The eMERGE network is a consortium formed to leverage biorepository samples linked to electronic medical records to reduce the cost and time in genetic research. Typically it is necessary to collect a new group of individuals for each disease a researcher wishes to study, which is a time-consuming and expensive process. But when DNA and tissue can be linked to a subject's electronic medical record, it becomes possible to study many diseases in the same group. eMERGE is charged with developing informatic and statistical methods to accommodate the unique nature of electronic medical record data, while addressing the bioethical and privacy concerns that use of a medical record could cause.
Carlson Studies collaborates with the Group Health Research Institute and the University of Washington as the Seattle eMERGE site, studying a population of elderly individuals with Alzheimer's Disease.

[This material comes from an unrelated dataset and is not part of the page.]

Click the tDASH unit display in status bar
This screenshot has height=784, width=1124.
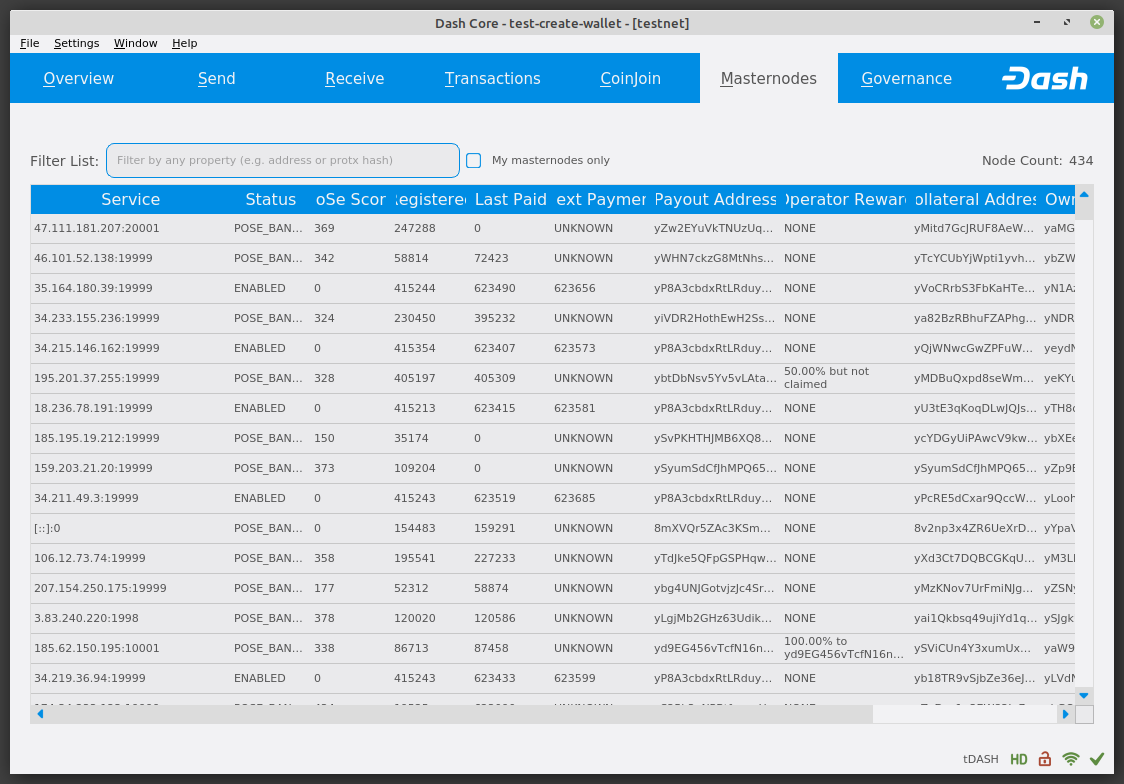pos(980,759)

C-Reactive Protein is a marker for inflammatory response in the blood. Elevated levels of CRP are implicated in the development of cardiovascular disease. We are trying to more thoroughly characterize how genetic variation influences CRP levels. We are resequencing the gene in 2500 individuals to better elucidate genetic variation in the gene and to test for correlations between the genetic variations and CRP levels. For variants that seem to be linked to CRP levels, we are constructing cells that show CRP levels by florescence to see if the variant affects expression levels in human cells.
Although genome-wide association studies have found common genetic variations associated with many common diseases, collectively these variants explain very little of the genetic component of disease. We hypothesis that common traits, like obesity, may also be influenced by rare or idiosyncratic genetic variants. By looking to the tails of traits in large study population, the Women's Health Initiative, we hope to find carriers of these rare, but high penetrance variants.
The technology to assess rare variants are large numbers of individuals has only recently become feasible. We are refining and building computing tools to cope with challenges in exome sequencing. Currently we are building a Quality Control (QC) pipeline for the sequencing data. Rare variants that pass our QC thresholds will then be interrogated for genotype-phenotype associations. Since most statistical methods for genotype-phenotype associations are most appropriate for common risk alleles, we will be refining the statistical methodology to deal with rare variants. This work is funded through an American Re-investment and Recovery Act (ARRA) Grand Opportunity (GO) grant to the WHI.